Originally Posted by bruce.augenstein@comcast.
There's a chance we may have another misunderstanding here, but that said, gearing and redline essentially have no bearing on the matter, which in fact is only power and weight. In addition to the information I've posted on the topic in another string in this file, there are in fact only three caveats here that I know of. The first is that, having a redline a good deal higher than the power peak means that you can wind the engine out higher, and thus arrive in the next gear further up on the power slope. In that single case, a "higher" redline (in this case meaning higher than the power peak, rather than in absolute terms) will give you an acceleration advantage. The second is that, given an engine with an 8400 rpm power peak and another making the same 414 HP and 295 foot pounds at 4200 (each at their redlines), each with the same approximate internal rotating inertia and the 8400 rpm engine geared twice as aggressively as the 4200 rpm version (so that each engine can get into its power band with roughly the same alacrity), I'd bet on the 4200 rpm combo to win in a drag race, simply because it has less overall rotating inertia to contend with.

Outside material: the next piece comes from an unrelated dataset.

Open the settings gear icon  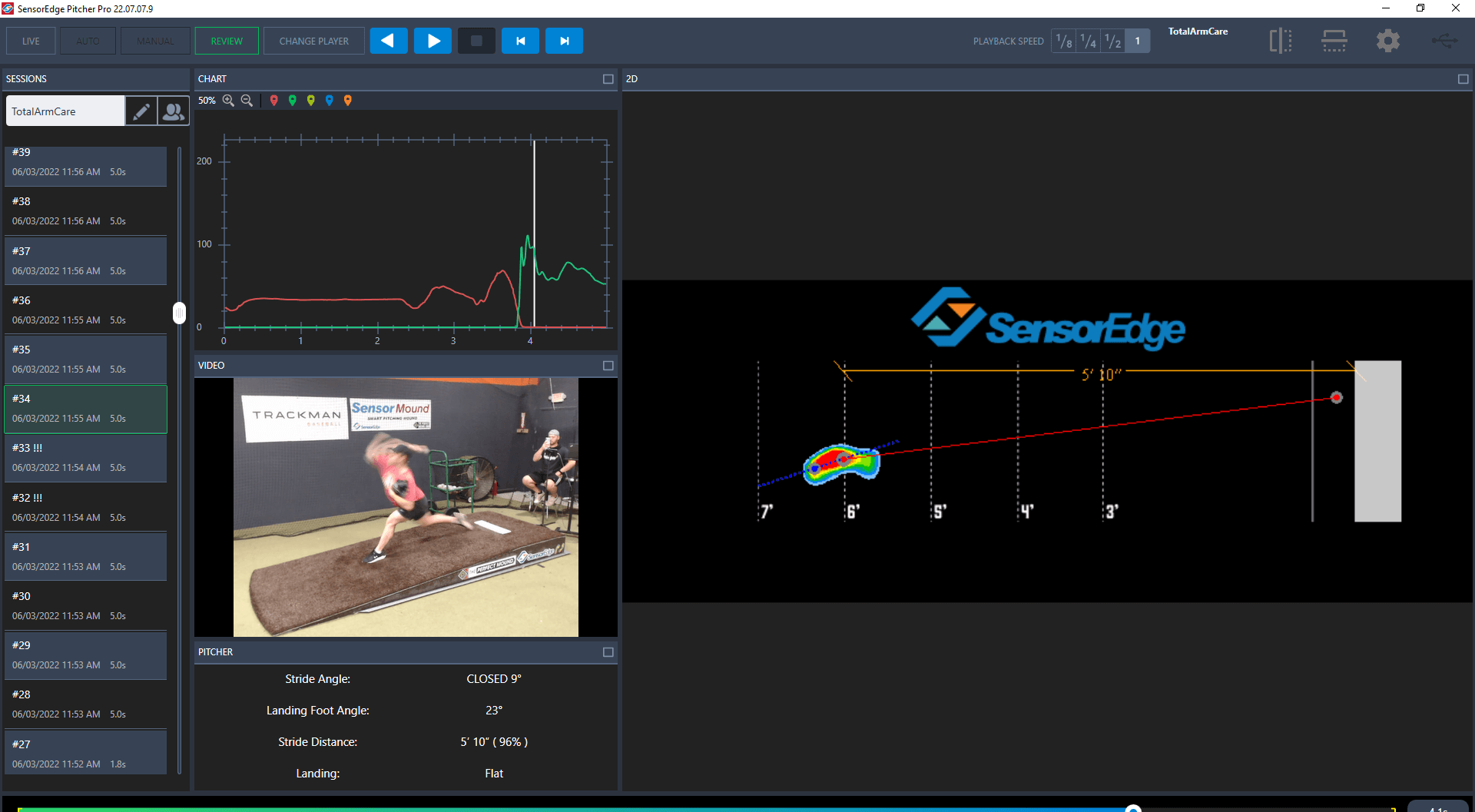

The third is that I'm assuming any mass production car is geared in such a way as to take advantage of its power band in everyday use. No fair installing gearing tall enough so that the engine can't get into its power band until you've hit 80 mph in first gear, as an example. Hence my comment in another string that, after the first 60 feet or so, gearing essentially doesn't matter.
As we've said before, horsepower is the great simplifier in this context. You can certainly go through the torque-at-the-drive-wheels calculations, but when you do, you'll see that you didn't have to.
A few comments. High TQ engines tend to be heavier which partially negates the rotational inertia advantage.
The other point you touch on is what i always refer to a a good powerband. You want to choose your shift points to maximize the area under the HP curve from the HP plot. In a car like the M3 where peak HP is so close to redline its easy, you just shift at redline.
However, if you had the same engine but with a 10k redline you would want to shift higher, past the HP peak. In an ideal world you would shift very close to the point where the HP had dropped the same hp value the car is going to make in the next gear after your shift.
With the current motor thats not possible. However, this is why some engines that produce less peak hp sometimes get better acceleration numbers.
From the graph its likely the engine will spend most its time most its time between 6500 and 8400. In that range it will make between 360 and 420hp. You could integrate the area under the curve and get a good aproximation. Just eyeballing it we look like we will on average be using about 93% of the cars power. Sometimes 100% and sometimes 85%
The Lexus has a flatter HP curve in its dyno. As a result its going to utlize a greater average % of its peak power. This gives is a slight edge that just comparing peak numbers would not make aparent.